I passi riecheggiano nei corridoi e non sento altro che il ticchettio del destino. Le voci spaventate
dei passeggeri che si accalcano al mio incedere sembrano lontane. Gli lascio credere che sto lottando
per la loro salvezza masticando solo qualche mezza parola, un sorriso forzato mentre mi faccio
strada. Volete togliervi di mezzo, maledetti? Lasciatemi passare, mancano solo 36 minuti a quando
affogherò voi e questa nave.
Raggiungo l’ingresso del cuore solitario e umido della Redmond, dove è riposta la mia speranza
di portare a termine questa ecatombe.
«Benvenuto!» Mi saluta un uomo che non ho mai incontrato prima.
Non era così la sala macchine l’ultima volta che vi sono entrato. Lo fisso in viso ma non ne
scorgo i lineamenti, mi arrendo e percorro con lo sguardo ciò che ha attorno. Un’edicola pigiata a
forza nel più remoto luogo della nave? Sto forse sognando?
Ammassi di giornali che debordano dal pertugio in cui è incastrato l’edicolante, colori e forme
che non ho mai visto né a Londra né in nessun altro porto, diavolerie che mi sono sconosciute, forse
di troppa recente concezione per un uomo che mette piede sulla terraferma tre volte all’anno, quando
va bene. La mia mente si arrangia come può a trovare un senso alla sua aliena presenza in questo
luogo. Devo far salire la pressione, lasciare che le lamiere si schiudano come boccioli di rosa, non
perdere tempo a chiedermi chi sia costui né cosa voglia.
«Ah il destino! Quando è avverso ai nostri piani, ha sempre bisogno di una certa spinta per
tornare al proprio posto, non trova capitano?»
Sembra dirlo con cognizione di causa, scartabellando tra le pagine e le chincaglierie di cui
dispone, quando mancano soltanto 28 minuti.
«Cosa cerchi?»
Non so bene chi di noi due lo abbia pronunciato.
Attendo e poi cedo, gorgogliando la mia rabbia verso chi non vive la mia stessa solitudine, su di
lui che ascolta. Annuisce e annuisce ancora mentre non si ferma un solo istante di dragare con le dita
le profondità delle sue mercanzie. Neppure mi guarda.
Si limita ad affondare le mani.
«Ecco! Questa ti restituirà lo sterminio che l’ironia della sorte ti sta portando via: sbrigati ti
restano soltanto 17 minuti, vero?»
Mi porge una banana. Gialla, puntinata di nei. La mia ragione torna a fare le capriole, ma afferro
il frutto.
«Uno scellino, prego.»
Lascio cadere la moneta sulla sua mano. Ha la linea del destino che curva più del solito.
Emergo dalla sala macchine e conquisto svelto il ponte, solo per sentirmi dire ciò che non vorrei
ascoltare.
«Capitano siamo salvi! Guardi!»
All’orizzonte l’unghia serena si è allargata e io che volevo affogarli, dirigendoli al centro della
tempesta, mi ritrovo a constatare di avergli dato al contrario una scorciatoia verso la salvezza. Ma mi
resta sempre questa banana, la mia sola speranza a detta dell’edicolante. Comincio a maledirmi per
essermi fatto abbindolare da un cialtrone, tengo il frutto in mano sperando che nelle sue parole fosse
nascosto un briciolo di verità.
Qualcuno tra i miei uomini guarda la banana che stringo in mano. Non capiscono. Neanche io.

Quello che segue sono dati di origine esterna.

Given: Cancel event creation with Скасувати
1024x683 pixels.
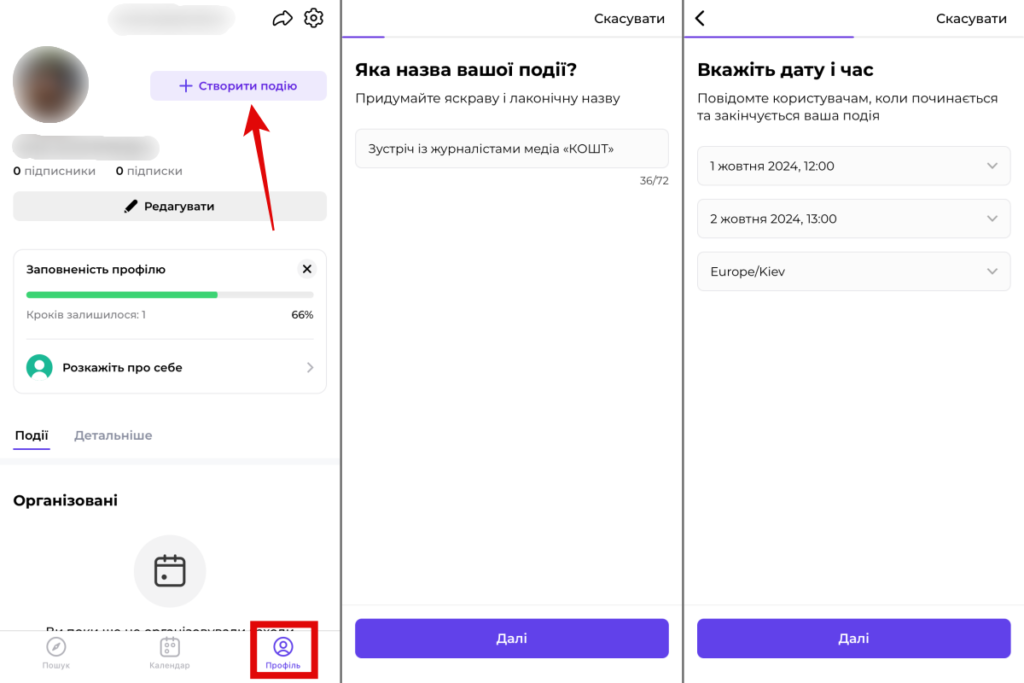Looking at the screenshot, I should coord(629,18).
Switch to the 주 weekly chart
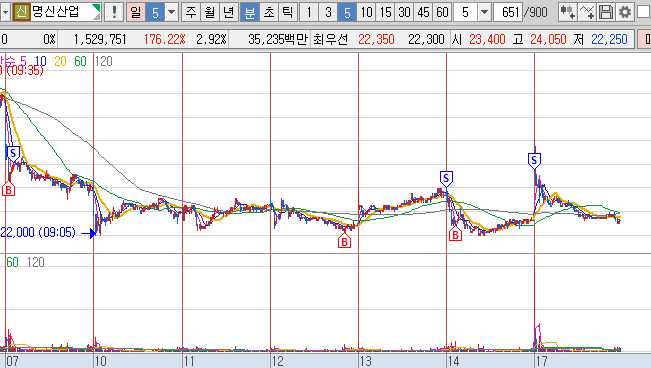Image resolution: width=651 pixels, height=368 pixels. (191, 12)
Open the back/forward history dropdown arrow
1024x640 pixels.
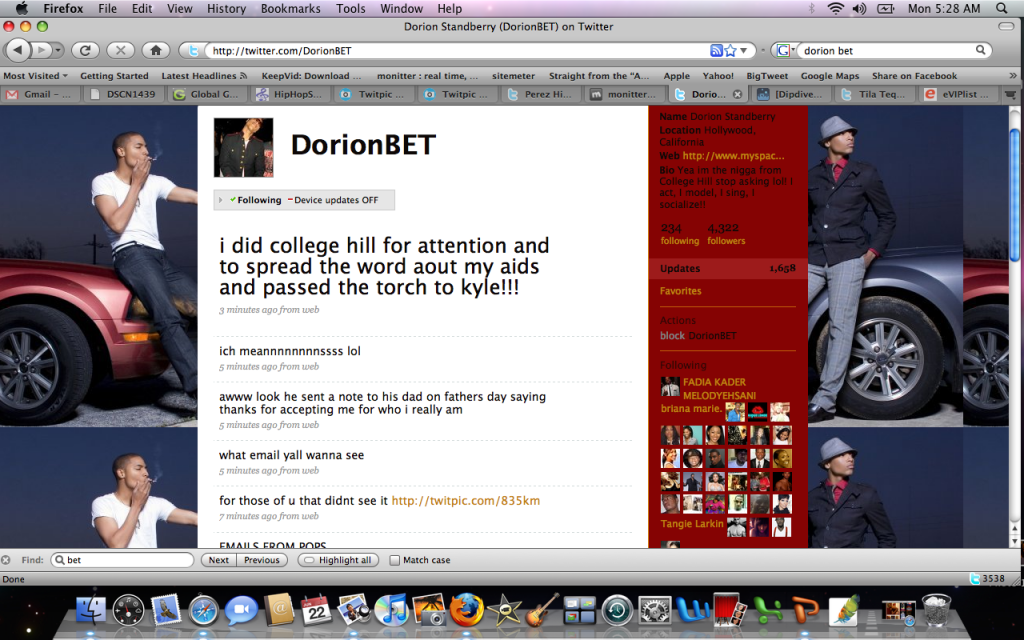(x=58, y=50)
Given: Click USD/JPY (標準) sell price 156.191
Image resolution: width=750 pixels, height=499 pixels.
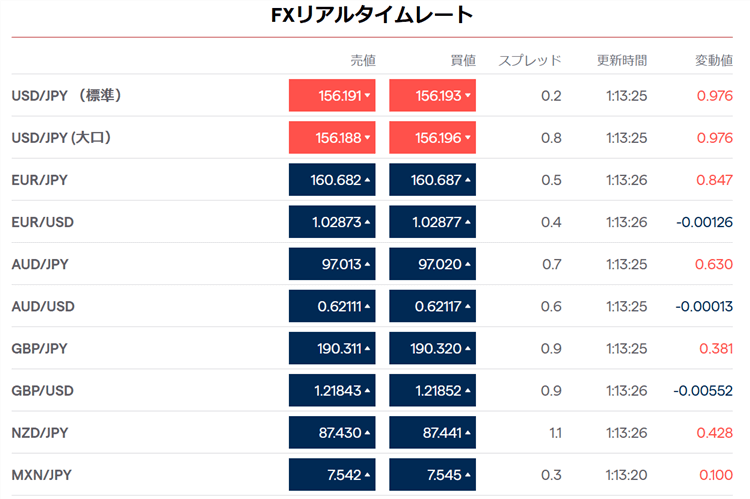Looking at the screenshot, I should point(332,96).
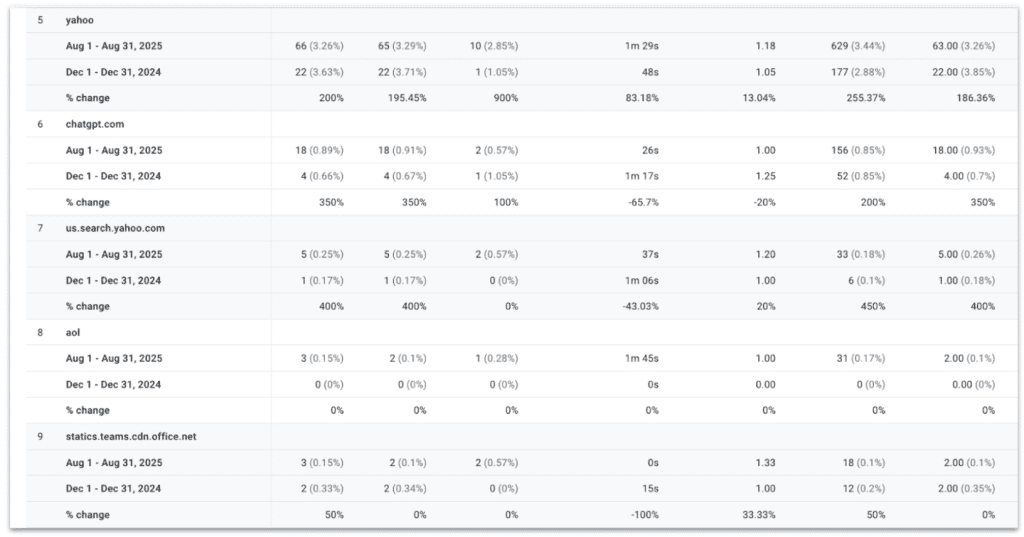
Task: Click the -100% change value
Action: click(644, 514)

Mancano solo 3 minuti e comincio a tirarne la buccia. Una striscia per volta. Serve un atto di fede e
cesseranno di esistere tutti.
Il frutto è dolciastro, molle in bocca, lo schiaccio contro il palato come facevo quando ero un
bambino e poi con la lingua lo stacco a fatica. Mastico il giallognolo vessillo della morte come fosse
un’ostia da profanare, immaginando che il transatlantico coli a picco e con sé tutti quanti.
Butto a terra ciò che resta del frutto quando manca un solo minuto, eppure stiamo ancora
galleggiando. Ingoio l’ultimo boccone e tutti mi sorridono.

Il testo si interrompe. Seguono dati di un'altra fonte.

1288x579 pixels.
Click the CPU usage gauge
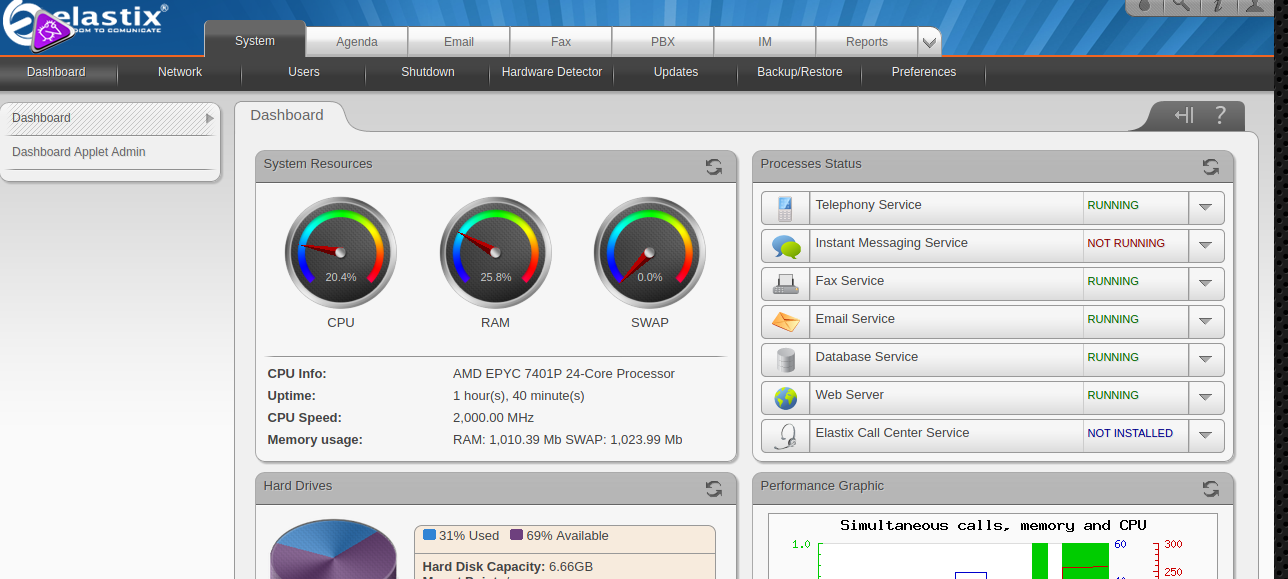point(340,253)
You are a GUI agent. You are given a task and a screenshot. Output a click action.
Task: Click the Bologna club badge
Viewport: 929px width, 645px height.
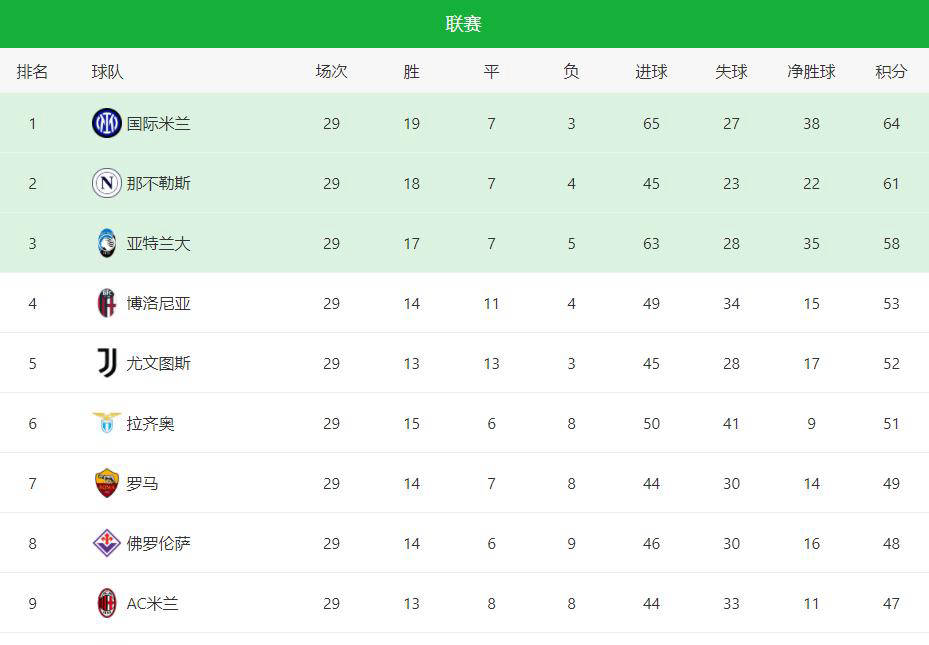click(x=107, y=304)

«Capitano, aveva ragione…»
La tempesta ci sta lasciando, l’oceano si placa, muovo un passo indietro e il mio tacco sinistro
balla un valzer con la buccia di banana. Tutto comincia ad affondare mentre la prospettiva della
realtà si prende gioco di me. Schianto il cranio sullo spigolo e la materia grigia si riversa al suolo
come albume.
Chiudo gli occhi, sono nel vuoto mentre tutti cessano di esistere.